Draw a filled circle using ScanLine (Views: 100)


I am looking for some code to draw a filled circle on a bitmap or change colors of pixels within a circle on it, using Bitmap.Scanline. Any suggestions or ideas on how to do this, the edges need to be perfect and it has to be fast.


Perfect edges mean you will have to work with an alpha channel and do anti-aliasing. This means, that you either have to use a 32-bit bitmap (see e.g. Graphics32) or you have to first draw the background image in the bitmap and directly blend it when rendering the circle. Next question: do you want to use integer precision or floating point precision for the circle properties like center point and diameter? If you use integer, you only have to draw 1/8 of the circle and the rest can be copied/mirrored/flipped around. Assuming floating point, and a grayscale bitmap, here's an approach:

CX, CY: center of circle (single)
R: radius of circle (single)
F: feather size (the number of pixels used as blend area, usually 1 pix) (single)

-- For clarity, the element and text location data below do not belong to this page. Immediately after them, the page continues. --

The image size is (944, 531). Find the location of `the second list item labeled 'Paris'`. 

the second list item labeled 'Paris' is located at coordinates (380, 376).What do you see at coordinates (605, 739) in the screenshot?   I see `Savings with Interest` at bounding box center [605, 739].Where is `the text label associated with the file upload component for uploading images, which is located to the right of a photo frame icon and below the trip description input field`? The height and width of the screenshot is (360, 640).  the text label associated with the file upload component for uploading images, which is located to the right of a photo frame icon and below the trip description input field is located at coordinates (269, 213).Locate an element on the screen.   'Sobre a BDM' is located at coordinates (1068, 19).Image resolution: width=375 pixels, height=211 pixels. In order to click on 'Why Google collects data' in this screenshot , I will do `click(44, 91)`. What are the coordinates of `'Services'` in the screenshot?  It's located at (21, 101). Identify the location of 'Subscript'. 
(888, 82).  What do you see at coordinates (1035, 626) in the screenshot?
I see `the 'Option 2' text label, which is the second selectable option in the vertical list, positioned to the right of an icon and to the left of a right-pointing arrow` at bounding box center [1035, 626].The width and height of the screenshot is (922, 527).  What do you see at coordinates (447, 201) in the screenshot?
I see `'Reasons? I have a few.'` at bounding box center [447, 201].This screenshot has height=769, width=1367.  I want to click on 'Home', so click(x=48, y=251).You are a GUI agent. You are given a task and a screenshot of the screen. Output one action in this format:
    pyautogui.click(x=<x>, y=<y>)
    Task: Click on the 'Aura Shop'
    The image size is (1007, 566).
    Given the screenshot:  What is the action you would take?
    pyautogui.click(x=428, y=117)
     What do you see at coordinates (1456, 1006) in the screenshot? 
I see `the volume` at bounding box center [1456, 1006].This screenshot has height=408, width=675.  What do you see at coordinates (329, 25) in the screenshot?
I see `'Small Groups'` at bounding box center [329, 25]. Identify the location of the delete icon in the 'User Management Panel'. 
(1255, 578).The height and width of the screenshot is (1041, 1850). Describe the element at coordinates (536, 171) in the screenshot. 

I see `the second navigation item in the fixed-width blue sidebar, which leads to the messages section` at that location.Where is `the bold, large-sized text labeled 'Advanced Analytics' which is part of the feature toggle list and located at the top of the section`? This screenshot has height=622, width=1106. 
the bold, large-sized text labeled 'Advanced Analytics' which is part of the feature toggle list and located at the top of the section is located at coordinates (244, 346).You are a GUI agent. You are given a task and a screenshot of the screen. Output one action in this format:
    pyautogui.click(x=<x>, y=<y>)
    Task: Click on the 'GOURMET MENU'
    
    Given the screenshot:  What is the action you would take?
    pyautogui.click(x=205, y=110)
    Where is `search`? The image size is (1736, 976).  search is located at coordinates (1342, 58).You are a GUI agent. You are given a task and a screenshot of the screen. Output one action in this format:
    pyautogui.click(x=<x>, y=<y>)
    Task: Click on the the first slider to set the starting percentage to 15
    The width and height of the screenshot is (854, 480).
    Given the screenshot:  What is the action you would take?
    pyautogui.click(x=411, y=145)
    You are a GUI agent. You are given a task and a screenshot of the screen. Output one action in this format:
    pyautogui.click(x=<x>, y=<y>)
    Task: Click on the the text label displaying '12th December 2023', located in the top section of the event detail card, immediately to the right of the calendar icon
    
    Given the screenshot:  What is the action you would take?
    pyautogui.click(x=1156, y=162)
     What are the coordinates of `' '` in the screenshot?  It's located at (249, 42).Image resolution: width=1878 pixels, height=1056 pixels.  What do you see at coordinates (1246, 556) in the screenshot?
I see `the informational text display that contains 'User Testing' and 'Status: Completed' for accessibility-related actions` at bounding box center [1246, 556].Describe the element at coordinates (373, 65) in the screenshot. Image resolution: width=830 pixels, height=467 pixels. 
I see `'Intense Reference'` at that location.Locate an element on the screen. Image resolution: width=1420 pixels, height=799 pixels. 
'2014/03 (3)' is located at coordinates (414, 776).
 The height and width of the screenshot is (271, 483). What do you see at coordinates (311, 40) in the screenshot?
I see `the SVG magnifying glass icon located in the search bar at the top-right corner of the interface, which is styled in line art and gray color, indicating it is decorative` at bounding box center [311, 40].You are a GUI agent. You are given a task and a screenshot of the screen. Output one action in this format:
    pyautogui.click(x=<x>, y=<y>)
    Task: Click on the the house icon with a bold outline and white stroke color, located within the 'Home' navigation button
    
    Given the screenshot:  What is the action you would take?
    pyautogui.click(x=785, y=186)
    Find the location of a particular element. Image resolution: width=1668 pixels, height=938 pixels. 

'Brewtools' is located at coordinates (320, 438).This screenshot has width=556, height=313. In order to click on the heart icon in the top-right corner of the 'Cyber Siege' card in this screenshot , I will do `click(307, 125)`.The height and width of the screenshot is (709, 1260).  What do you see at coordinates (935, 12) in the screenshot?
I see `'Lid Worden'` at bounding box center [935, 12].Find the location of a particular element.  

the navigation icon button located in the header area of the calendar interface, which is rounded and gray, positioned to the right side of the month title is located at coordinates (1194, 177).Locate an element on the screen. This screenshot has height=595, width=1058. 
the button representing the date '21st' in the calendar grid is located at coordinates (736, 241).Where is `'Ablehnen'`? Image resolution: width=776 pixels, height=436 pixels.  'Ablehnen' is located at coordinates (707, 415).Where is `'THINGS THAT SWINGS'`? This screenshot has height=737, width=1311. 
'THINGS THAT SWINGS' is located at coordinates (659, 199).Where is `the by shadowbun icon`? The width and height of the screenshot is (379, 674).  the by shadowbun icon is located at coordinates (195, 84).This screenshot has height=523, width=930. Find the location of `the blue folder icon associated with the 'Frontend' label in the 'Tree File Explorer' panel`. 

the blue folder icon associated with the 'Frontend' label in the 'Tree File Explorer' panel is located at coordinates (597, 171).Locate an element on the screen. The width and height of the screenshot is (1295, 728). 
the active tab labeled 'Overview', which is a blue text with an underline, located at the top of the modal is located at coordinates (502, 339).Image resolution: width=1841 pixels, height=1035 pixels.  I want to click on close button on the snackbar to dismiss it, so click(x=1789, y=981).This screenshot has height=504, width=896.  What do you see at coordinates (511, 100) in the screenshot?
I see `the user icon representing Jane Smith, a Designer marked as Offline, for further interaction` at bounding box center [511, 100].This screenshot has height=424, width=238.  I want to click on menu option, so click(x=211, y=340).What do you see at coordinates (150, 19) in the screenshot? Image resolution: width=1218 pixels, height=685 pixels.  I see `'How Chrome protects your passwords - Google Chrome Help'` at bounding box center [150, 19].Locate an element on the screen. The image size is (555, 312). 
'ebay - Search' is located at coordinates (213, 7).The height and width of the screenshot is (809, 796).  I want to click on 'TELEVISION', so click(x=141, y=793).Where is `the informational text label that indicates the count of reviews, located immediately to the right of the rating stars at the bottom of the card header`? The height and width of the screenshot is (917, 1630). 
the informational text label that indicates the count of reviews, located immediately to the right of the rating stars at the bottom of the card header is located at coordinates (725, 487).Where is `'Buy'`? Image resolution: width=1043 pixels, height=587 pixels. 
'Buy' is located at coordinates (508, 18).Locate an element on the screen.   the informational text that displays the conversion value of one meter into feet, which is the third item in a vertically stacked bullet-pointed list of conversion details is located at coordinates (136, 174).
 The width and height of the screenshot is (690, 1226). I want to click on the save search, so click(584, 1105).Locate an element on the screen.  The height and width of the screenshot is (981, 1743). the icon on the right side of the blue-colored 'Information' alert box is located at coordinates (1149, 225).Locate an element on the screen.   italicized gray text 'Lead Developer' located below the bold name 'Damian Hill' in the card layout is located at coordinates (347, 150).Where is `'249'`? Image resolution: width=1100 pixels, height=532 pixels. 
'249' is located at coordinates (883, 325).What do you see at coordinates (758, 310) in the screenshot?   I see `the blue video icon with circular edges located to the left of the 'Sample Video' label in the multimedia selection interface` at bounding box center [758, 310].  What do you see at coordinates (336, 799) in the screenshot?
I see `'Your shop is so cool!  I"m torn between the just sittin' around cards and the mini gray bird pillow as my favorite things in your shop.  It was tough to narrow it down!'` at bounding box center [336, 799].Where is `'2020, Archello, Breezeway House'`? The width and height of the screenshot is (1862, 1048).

Determine bounds in Y (integers):
LX := floor(CX - R - F * 0.5);
RX := ceil(CX + R + F * 0.5);
LY := floor(CY - R - F * 0.5);
RY := ceil(CY + R + F * 0.5);

Determine some helpful values (singles)
RPF2 = sqr(R + F/2);
RMF2 = sqr(R - F/2);

{ ... }
  P: PByteArray
  sqdist: single;
  { ... }
    {Loop through Y values}
    {for y := LY to RY do begin -> not very safe}
  for y := max(LY, 0) to Min(RY, Bitmap.Height - 1) do
    P := Bitmap.Scanline[y];
  {Loop through X values}
  for x := Max(LX, 0) to Min(RX, Bitmap.Width - 1) do
    {Determine squared distance from center for this pixel}
    sqdist := sqr(y - CY) + sqr(x - CX); {Or use hypot() function}
    {Inside outer circle?}
    if sqdist < RPF2 then
      {Inside inner circle?}
      if sqdist < RMF1 then
        {Inside the inner circle.. just give the scanline the new color}
        P[x] := 255
        {We are inbetween the inner and outer bound, now mix the color}
        Fact := Max(0, Min(255, round(((R - sqrt(sqdist)) * 2 / F) * 128 + 128)));
        P[x] := (255 - Fact) * P[x] + Fact;
    { ... }

This algorithm is optimized a bit but could be made faster probably. Untested!